The new bone marrow transplant protocol consists of three days of chemotherapy on an outpatient basis. Next, the patient gets full body radiation twice a day for four days. Following that, the patient is infused with their newly donated stem cells.
After three days in which doctors watch for any signs of rejection, patients are given a powerful chemotherapy drug “that really knocks down your immune system,” Krissy said. “Then they put you on all these anti-rejection, antiviral and antifungal drugs and you just see how it goes. Every day, they take your blood and you’re waiting to see the counts uptick. It took about 10 days for mine to start moving. It’s the best feeling when you start to see that one number move up. You’re like, 'Oh my god, it’s working!'”
“Fortunately for me, everything started to move in a positive direction,” said Krissy, adding that her complications from the transplant have been minimal. "The radiation was the hardest thing I’ve ever gone through physically.”

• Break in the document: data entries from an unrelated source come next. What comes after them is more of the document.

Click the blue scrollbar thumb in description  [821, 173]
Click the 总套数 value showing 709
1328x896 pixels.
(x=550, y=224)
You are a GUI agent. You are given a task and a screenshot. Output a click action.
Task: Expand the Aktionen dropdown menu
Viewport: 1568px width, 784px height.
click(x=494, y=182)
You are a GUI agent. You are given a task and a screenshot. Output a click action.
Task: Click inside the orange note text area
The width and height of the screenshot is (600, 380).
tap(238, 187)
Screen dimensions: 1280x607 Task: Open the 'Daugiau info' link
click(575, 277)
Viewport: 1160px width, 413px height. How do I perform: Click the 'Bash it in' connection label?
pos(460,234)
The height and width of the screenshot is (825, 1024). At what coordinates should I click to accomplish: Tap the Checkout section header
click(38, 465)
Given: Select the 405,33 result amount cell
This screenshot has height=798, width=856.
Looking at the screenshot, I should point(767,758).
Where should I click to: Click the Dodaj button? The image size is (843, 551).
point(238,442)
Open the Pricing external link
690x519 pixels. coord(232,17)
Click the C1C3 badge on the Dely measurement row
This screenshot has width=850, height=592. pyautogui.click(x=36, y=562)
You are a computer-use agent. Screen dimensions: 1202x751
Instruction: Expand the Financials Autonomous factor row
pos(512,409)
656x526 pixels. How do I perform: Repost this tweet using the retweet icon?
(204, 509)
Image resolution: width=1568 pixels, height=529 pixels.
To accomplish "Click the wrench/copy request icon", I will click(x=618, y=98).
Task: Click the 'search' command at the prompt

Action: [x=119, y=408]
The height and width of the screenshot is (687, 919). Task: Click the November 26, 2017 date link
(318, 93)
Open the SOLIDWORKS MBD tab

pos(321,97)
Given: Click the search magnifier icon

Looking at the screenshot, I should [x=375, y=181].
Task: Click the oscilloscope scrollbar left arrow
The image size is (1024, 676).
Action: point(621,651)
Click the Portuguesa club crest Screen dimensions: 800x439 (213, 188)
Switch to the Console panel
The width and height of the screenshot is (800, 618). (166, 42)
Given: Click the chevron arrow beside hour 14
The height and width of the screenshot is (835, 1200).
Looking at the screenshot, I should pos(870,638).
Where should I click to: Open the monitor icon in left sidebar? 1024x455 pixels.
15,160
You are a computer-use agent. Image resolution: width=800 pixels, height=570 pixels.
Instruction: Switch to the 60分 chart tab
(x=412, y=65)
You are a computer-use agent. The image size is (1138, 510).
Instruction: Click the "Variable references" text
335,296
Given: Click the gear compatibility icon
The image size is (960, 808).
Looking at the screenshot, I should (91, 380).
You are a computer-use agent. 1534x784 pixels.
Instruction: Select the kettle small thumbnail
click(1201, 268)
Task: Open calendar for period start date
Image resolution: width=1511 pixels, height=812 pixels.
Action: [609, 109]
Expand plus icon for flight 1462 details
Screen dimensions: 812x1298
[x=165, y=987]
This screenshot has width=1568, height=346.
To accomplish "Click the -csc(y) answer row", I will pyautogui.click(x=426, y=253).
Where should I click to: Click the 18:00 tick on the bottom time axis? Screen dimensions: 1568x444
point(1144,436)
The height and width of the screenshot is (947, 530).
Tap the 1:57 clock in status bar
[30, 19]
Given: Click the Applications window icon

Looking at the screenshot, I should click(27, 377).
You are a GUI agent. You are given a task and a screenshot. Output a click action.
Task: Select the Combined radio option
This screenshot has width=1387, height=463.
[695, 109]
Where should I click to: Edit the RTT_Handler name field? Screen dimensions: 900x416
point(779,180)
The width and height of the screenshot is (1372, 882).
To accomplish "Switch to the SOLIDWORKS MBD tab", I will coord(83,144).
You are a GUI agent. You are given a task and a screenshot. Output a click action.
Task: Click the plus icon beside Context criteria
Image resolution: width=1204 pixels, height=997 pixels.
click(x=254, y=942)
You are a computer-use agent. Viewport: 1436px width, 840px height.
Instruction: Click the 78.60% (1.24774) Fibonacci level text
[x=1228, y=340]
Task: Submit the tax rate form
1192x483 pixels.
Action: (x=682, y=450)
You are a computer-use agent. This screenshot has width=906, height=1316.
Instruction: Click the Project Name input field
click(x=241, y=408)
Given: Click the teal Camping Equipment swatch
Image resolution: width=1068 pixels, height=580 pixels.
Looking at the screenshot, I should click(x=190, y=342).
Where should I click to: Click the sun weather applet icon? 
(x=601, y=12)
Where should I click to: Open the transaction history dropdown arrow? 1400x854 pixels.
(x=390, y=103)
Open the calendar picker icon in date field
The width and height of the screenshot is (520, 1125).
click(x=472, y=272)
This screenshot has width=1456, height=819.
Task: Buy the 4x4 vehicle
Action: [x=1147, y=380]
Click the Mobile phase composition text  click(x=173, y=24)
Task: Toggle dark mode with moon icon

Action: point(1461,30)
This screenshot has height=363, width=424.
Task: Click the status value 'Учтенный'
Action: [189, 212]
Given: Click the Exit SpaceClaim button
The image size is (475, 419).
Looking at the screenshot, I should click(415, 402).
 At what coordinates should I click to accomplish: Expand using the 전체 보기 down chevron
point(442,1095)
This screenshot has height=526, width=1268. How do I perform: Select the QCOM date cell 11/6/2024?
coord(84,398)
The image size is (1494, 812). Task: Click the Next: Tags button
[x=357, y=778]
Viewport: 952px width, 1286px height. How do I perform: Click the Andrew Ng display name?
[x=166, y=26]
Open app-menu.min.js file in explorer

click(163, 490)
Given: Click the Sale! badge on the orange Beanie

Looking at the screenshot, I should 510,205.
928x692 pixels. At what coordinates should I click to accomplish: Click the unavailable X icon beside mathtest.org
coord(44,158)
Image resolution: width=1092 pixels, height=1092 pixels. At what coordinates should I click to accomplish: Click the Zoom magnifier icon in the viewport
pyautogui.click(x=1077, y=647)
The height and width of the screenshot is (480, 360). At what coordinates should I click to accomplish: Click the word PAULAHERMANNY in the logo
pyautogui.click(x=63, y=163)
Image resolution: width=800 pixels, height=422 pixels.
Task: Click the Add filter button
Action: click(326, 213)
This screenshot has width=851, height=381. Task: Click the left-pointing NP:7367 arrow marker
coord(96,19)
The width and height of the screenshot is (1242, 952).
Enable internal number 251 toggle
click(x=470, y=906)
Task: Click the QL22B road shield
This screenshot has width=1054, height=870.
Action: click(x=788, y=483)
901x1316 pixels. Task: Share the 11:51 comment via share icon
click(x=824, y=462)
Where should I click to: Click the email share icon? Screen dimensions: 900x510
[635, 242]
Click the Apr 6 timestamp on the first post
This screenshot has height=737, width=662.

Krissy remained hospitalized for almost four weeks following the transplant and went home just before Christmas. She went to City of Hope for rechecks twice a week after that. Once she passed the 100-day mark, she went in once a week, and then less frequently as time passed.
“My body’s still trying to figure out how to live with this other DNA, essentially,” Krissy said. “A lot of transplant patients, for the rest of their lives they may have certain things come up."
Full recovery took about a year, Krissy said. That’s a special milestone, because after a year, transplant patients are allowed to meet their donors.
“Hopefully she’ll want to meet. I’m really looking forward to meeting her,” Krissy said. “It’ll be a long conversation that I’ll be looking forward to having — hopefully imparting to her what an incredible gift she gave me. I’m going to be nervous.”
Joining the bone marrow donor registry is easy. You must meet some health requirements and then make a conscious decision to help someone in need. The process starts with a swab of the inside of your mouth and some paperwork. You have to be between the ages of 18 and 44 to register. If you are between the ages of 45 and 60 you may still register, but you have to do so online at BetheMatch.org.
For her part, Krissy is relieved the process is finally behind her.
You just take it every day, hour by hour,” she said. “I’ve been really lucky."